# my /usr/src is not empty. svn co or svn update?



## mrjayviper (May 6, 2014)

Hello. I reinstalled FreeBSD 10 again (i.e. wiped the HDD) and this time I decided to install ports and system sources during package selection.

if I were to update my system sources, should I be using `svn co` or `svn update`? I asked because when doing a checkout, I need to specify which branch I want to follow. And somehow succeeding updates (i.e. running `svn update`) will know which branch to follow.

Do I need to use checkout again even though I already have a copy of system sources? My understanding of checkout is that it will copy all sources even if I have them already or unchanged.

I just want to update my current sources to the latest stable version of FreeBSD 10.

Thanks 

edit: It seems I need to check it out anyway! :\


----------



## mrjayviper (May 6, 2014)

I was hoping to avoid checking out the whole source.
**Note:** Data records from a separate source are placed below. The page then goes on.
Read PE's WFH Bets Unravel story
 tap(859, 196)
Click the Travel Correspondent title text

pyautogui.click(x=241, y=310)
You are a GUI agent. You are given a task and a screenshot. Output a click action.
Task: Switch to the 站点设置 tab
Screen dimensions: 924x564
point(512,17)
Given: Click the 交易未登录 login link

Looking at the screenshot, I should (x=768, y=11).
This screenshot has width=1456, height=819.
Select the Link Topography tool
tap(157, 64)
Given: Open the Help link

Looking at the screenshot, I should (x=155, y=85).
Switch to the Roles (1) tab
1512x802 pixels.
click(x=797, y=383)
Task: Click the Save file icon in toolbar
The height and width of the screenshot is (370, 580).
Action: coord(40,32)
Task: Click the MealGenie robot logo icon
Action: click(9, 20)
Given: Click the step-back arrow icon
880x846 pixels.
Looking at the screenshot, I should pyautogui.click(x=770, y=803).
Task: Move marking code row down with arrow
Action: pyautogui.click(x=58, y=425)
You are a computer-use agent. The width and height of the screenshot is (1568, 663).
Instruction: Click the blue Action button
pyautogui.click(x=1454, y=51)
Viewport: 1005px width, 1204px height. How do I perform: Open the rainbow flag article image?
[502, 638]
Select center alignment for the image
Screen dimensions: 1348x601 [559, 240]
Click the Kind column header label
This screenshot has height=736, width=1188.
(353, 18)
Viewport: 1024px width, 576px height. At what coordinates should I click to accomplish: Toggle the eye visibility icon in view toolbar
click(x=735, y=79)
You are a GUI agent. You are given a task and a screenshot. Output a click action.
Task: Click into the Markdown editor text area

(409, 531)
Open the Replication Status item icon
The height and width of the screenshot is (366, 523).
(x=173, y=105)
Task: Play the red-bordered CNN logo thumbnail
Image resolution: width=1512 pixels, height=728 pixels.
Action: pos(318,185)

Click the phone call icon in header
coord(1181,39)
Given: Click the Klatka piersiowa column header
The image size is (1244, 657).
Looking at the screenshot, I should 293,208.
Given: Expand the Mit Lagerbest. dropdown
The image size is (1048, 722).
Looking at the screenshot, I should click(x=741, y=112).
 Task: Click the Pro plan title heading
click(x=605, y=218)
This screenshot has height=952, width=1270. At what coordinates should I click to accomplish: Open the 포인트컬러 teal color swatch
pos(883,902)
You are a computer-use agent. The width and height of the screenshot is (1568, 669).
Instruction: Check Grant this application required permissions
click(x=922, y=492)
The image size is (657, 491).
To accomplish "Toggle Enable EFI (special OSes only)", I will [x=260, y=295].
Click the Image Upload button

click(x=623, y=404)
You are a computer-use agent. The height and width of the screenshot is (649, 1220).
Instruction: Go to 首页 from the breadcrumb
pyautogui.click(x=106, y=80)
From what I recall with `cvsup`, it will just download the changes. So on a fresh install, I can install src.tbz and thus use `cvsup` to just update my copy. Thus I can start compiling sooner rather than later.


----------



## kpa (May 6, 2014)

You can not avoid a full initial `svnlite co` because the sources installed from the tarball do not have the subversion commits information(the .svn directory) included. There's nothing to compare against unless the copy is a checkout from an SVN repository.


----------



## mrjayviper (May 6, 2014)

Thanks for the explanation kpa.


----------



## wblock@ (May 6, 2014)

Further to that, files that are already present in /usr/src will not be controlled by Subversion and can cause problems when building.  So empty or remove /usr/src before doing the initial checkout.


----------



## mrjayviper (May 10, 2014)

thanks again.


----------